_WHAT TO DO:_ Repeat, exactly as written, the line containing "This screenshot has width=1456, height=819. How" and each line after it through the end of the data.

[Dataset excerpts]
○ ○ ○
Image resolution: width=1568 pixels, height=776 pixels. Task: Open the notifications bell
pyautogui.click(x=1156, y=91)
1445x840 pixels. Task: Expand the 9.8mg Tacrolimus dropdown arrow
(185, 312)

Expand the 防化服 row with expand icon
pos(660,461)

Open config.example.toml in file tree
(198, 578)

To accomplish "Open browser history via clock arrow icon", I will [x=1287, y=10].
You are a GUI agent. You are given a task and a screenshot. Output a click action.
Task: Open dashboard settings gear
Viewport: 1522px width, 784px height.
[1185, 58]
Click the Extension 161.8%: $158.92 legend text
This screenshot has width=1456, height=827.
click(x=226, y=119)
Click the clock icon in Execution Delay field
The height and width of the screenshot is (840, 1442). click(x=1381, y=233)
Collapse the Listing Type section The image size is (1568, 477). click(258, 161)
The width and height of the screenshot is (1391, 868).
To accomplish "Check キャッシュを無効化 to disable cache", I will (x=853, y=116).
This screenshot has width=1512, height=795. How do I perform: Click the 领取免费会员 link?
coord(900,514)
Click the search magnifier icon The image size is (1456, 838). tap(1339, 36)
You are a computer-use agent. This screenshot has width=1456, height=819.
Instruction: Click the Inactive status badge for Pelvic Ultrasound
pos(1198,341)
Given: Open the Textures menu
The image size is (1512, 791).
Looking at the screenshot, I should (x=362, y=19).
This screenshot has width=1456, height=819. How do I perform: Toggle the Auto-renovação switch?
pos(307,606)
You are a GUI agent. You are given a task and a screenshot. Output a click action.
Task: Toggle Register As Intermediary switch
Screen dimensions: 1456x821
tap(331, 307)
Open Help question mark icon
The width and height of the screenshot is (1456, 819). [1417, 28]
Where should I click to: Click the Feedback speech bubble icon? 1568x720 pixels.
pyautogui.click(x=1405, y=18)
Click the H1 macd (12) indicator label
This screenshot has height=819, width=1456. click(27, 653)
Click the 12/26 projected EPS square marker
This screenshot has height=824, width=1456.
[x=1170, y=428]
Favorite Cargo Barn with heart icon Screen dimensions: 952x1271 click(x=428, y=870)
○ ○ ○
_EXERCISE OUTPUT:_
This screenshot has width=1456, height=819. How do I perform: Toggle the Auto-renovação switch?
pos(307,606)
You are a GUI agent. You are given a task and a screenshot. Output a click action.
Task: Toggle Register As Intermediary switch
Screen dimensions: 1456x821
tap(331, 307)
Open Help question mark icon
The width and height of the screenshot is (1456, 819). [1417, 28]
Where should I click to: Click the Feedback speech bubble icon? 1568x720 pixels.
pyautogui.click(x=1405, y=18)
Click the H1 macd (12) indicator label
This screenshot has height=819, width=1456. click(27, 653)
Click the 12/26 projected EPS square marker
This screenshot has height=824, width=1456.
[x=1170, y=428]
Favorite Cargo Barn with heart icon Screen dimensions: 952x1271 click(x=428, y=870)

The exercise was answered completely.